• _TASK REQUIREMENTS_
Copy verbatim the block of lines in the entries below whose first line contains "Identify the click" and whose last line contains "Blog Beğenileri (252, 529)". Leave out all other lines.

• _DATA_
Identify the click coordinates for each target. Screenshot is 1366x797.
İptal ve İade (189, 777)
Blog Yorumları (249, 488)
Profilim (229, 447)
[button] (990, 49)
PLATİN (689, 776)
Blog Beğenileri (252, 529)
---
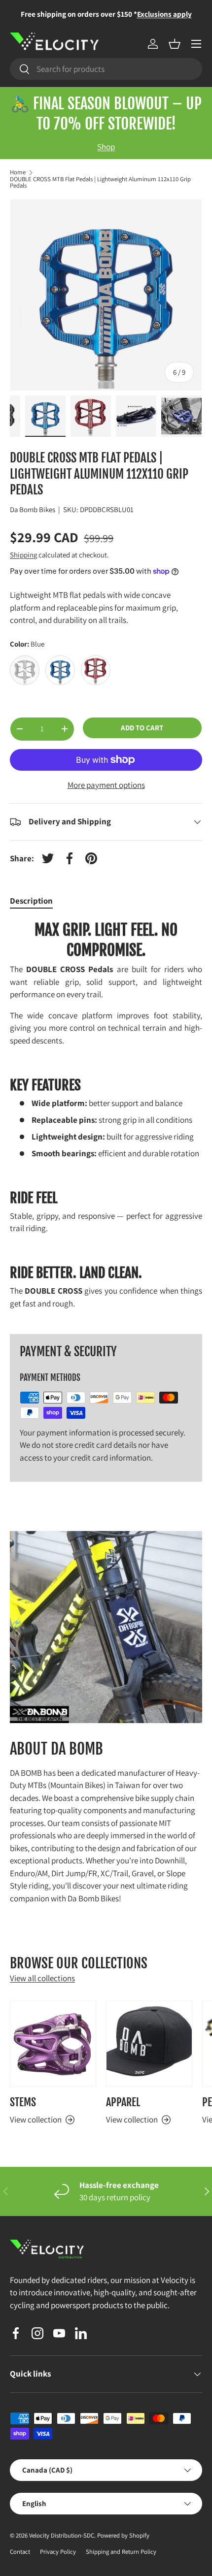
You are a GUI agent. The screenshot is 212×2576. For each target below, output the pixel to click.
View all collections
...
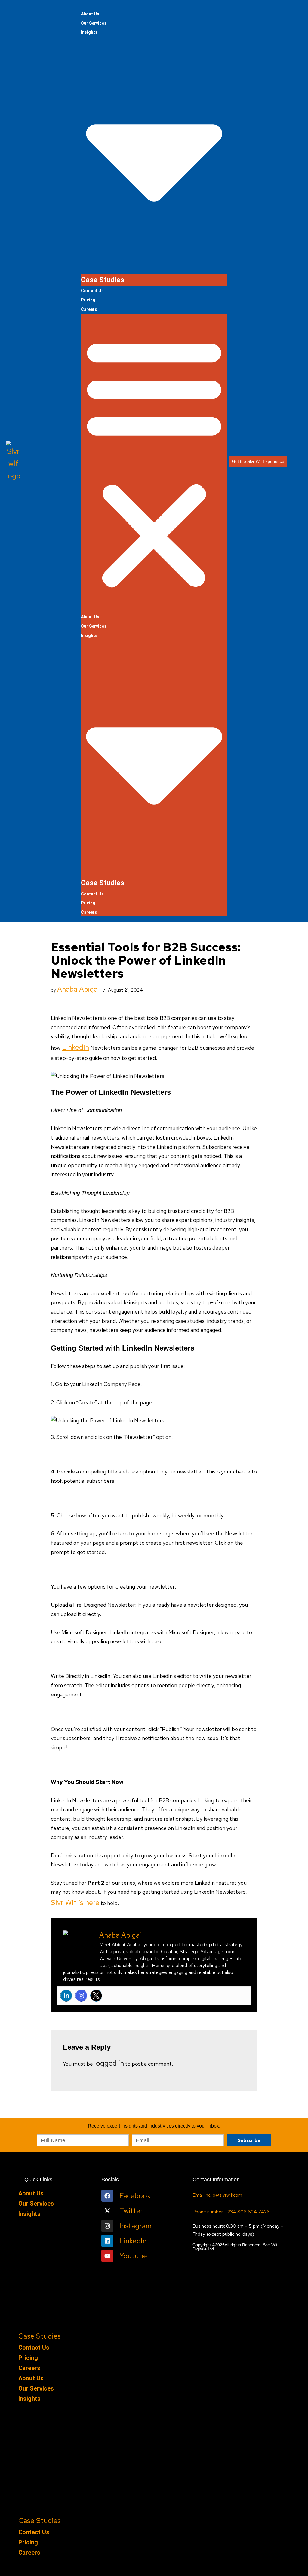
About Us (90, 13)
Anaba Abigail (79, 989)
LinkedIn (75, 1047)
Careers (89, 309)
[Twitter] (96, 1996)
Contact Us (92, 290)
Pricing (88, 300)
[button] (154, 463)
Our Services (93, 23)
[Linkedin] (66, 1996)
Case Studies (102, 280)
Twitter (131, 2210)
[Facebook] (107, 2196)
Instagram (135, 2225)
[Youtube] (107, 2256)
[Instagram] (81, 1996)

• _WRITTEN RESPONSE_
Identify the click coordinates for each target. Screenshot is 1366x797.
İptal ve İade (189, 777)
Blog Yorumları (249, 488)
Profilim (229, 447)
[button] (990, 49)
PLATİN (689, 776)
Blog Beğenileri (252, 529)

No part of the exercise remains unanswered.